WHAT THE TASK ASKS: Repeat word for word the part of the dbt sample-mode thread below that runs from "Describe alternatives you've" to "will this benefit?".

READING TEXT:
<<<<
[CT-2967] [Feature] run dbt in --sample mode

MichelleArk commented 1 year ago

Is this your first time submitting a feature request?

[X] I have read the expectations for open source contributors
[X] I have searched the existing issues, and I could not find an existing issue for this feature
[X] I am requesting a straightforward extension of existing dbt functionality, rather than a Big Idea better suited to a discussion

Describe the feature

Introduce a new boolean flag, --sample/--no-sample, that informs whether dbt should run in 'sample' mode.

In sample mode, dbt would resolve ref and source identifiers as select * from <identifier> limit <sample-size>.

A default sample size could be used (perhaps 100?), or set in config at the model-level to inform the size of the sample to select when referencing the model.

models:
  - name: my_model
     config: 
       sample: 
         size: 10

This would also enable setting a sample size using the hierarchical config syntax in dbt_project.yml:

--- dbt_project.yml
models: 
  <resource-path>:
    + sample: {<dictionary>}

It would also be interesting to explore providing column-level filters as configs, so that samples would resolve as select * from <identifier> where <filters> limit <sample-size>. This way, it would be possible to tune samples to ensure referential integrity within a run in sample mode.

We may also want to create an equivalent env_var, so folks could set a sample for a given environment

Describe alternatives you've considered

It's possible to implement something like this with overrides of ref & source macros, but that makes dbt upgrades more difficult.

Also considered a simpler version of this where --sample is an integer argument representing the sample size in https://github.com/dbt-labs/dbt-core/pull/8337. This doesn't leave design space for configuring filters on model/source samples however.

Who will this benefit?

any dbt user looking for speedier (at the cost of completeness/accuracy) development & CI runs!

Are you interested in contributing this feature?

yep!

Anything else?

Took a first pass at this in a spike here: https://github.com/dbt-labs/dbt-core/pull/8337

jaypeedevlin commented 1 year ago

Hey @MichelleArk, excited about this enhancement, as it intersects with some planned work that we were going to execute using ref/source overrides!

We definitely would love to see this in a really configurable form, like the where config you've suggested, or even additionally an order by (ie order by random()). Essentially, the more customizable the better from our perspective!

jtcohen6 commented 1 year ago

Thanks for opening @MichelleArk! :)

I love how simple the --sample boolean flag is, with all the actual configuration defined in code.

Question: Is this sufficient in practice? Will users need the ability to define multiple different sampling strategies for the same models, to run in different environment (dev vs. CI vs. QA vs. ...)?

If so: Should that look like lots of vars / env vars within the sample config block? Or, should it look like different "named" sample strategies that can be referenced on the CLI?

I'd offer a few more arguments in favor of supporting column-specific filters:

Pick a few representative segments (customers/regions/etc) in development & CI → sense-check in downstream dashboarding ("last-month revenue for Bouches-du-Rhône isn't looking quite right")
For time-series data, limit based on recency (e.g. "last 3 days"), rather than data scattered across time
Benefit from partition pruning on DWHs (like BQ) where that's the only sure way to achieve better time/cost savings

This could look like, defining additional attributes on columns in a model's properties:

# models/properties.yml
models:
  - name: my_model
    columns:
      - name: customer_id
        sample: [10, 30]  # array -> 'in' filter
      - name: created_at
        sample: "> {{ run_started_at.date() - modules.datetime.timedelta(days=3) }}"  # string -> filter as is

Then, anywhere you write:

-- models/another_model.sql
with my_model as (
    select * from {{ ref('my_model') }}
), ...
>>>>
(Page and screen pointing data)
<<<<
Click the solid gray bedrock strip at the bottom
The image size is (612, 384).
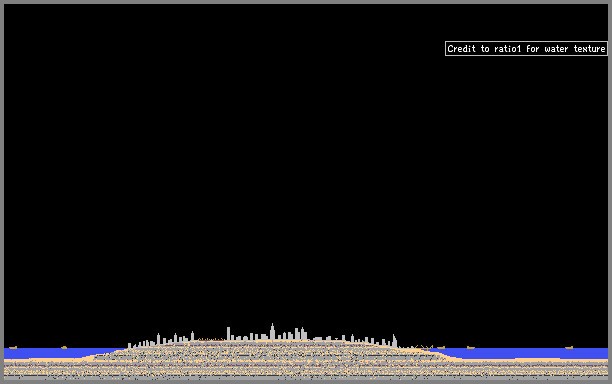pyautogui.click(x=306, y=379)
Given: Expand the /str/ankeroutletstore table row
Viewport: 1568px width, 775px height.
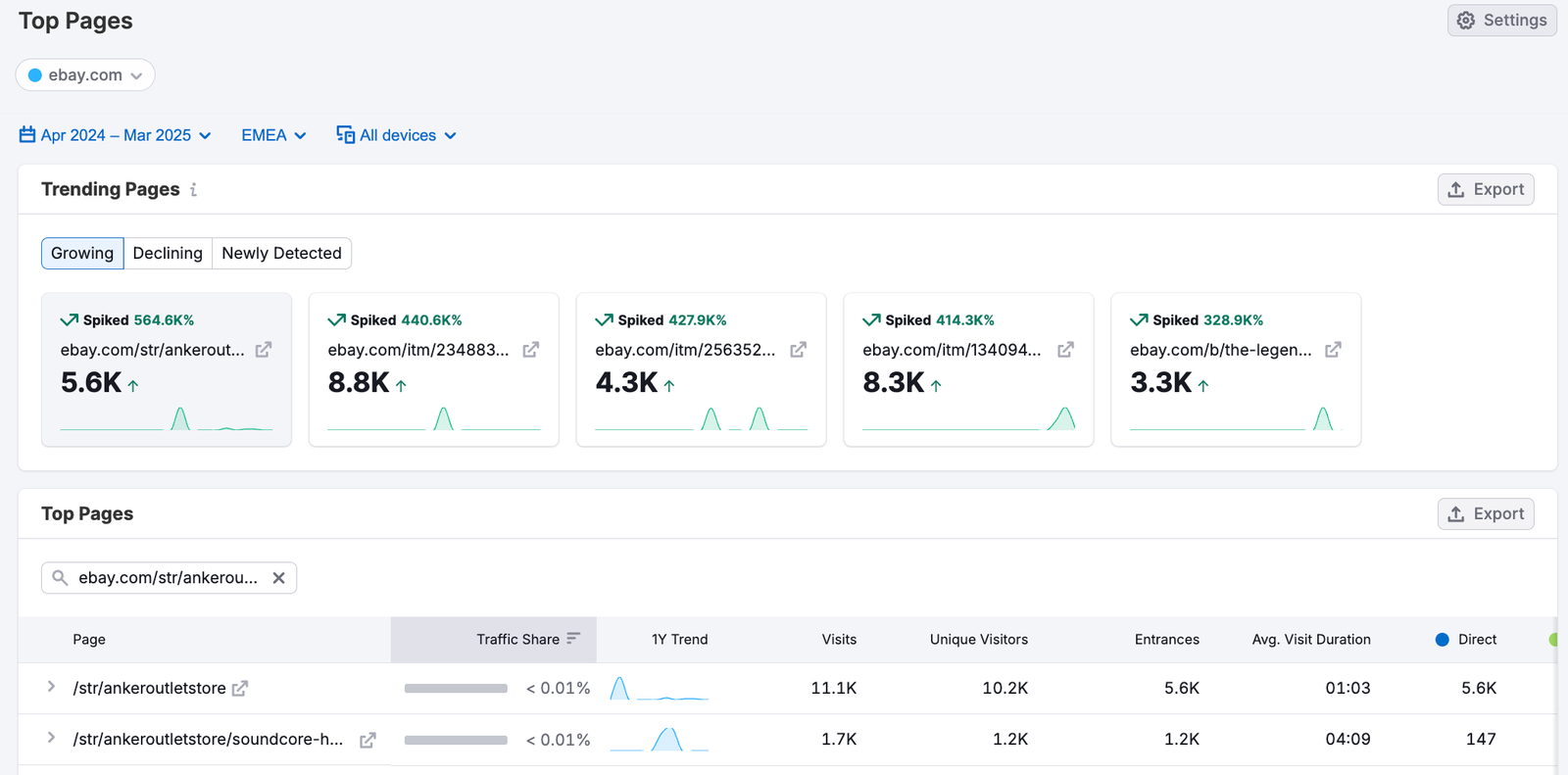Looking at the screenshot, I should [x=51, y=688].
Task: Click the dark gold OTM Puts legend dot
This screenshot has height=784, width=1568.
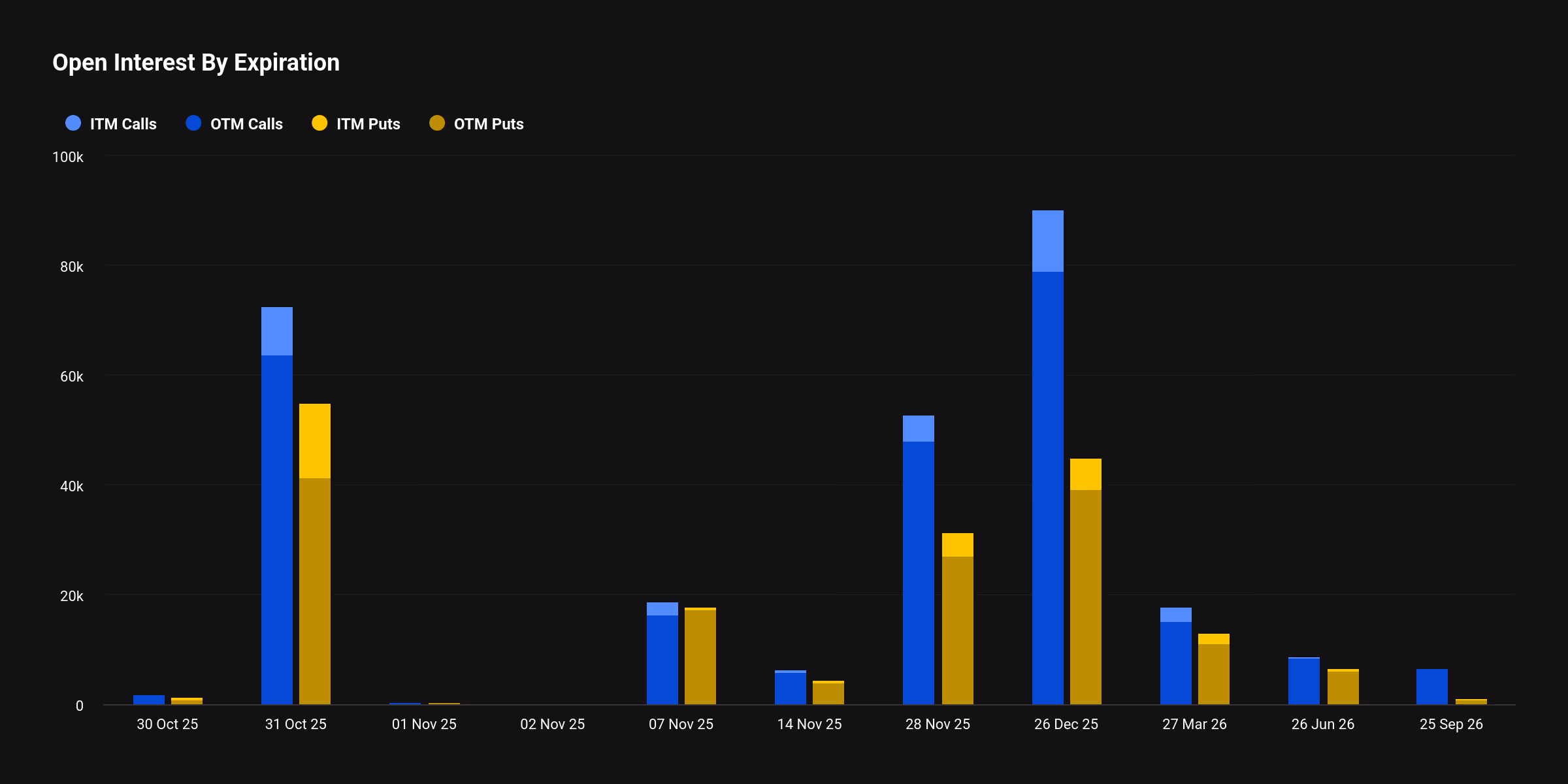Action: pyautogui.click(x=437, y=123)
>>>>
THE RESULT:
Describe alternatives you've considered

It's possible to implement something like this with overrides of ref & source macros, but that makes dbt upgrades more difficult.

Also considered a simpler version of this where --sample is an integer argument representing the sample size in https://github.com/dbt-labs/dbt-core/pull/8337. This doesn't leave design space for configuring filters on model/source samples however.

Who will this benefit?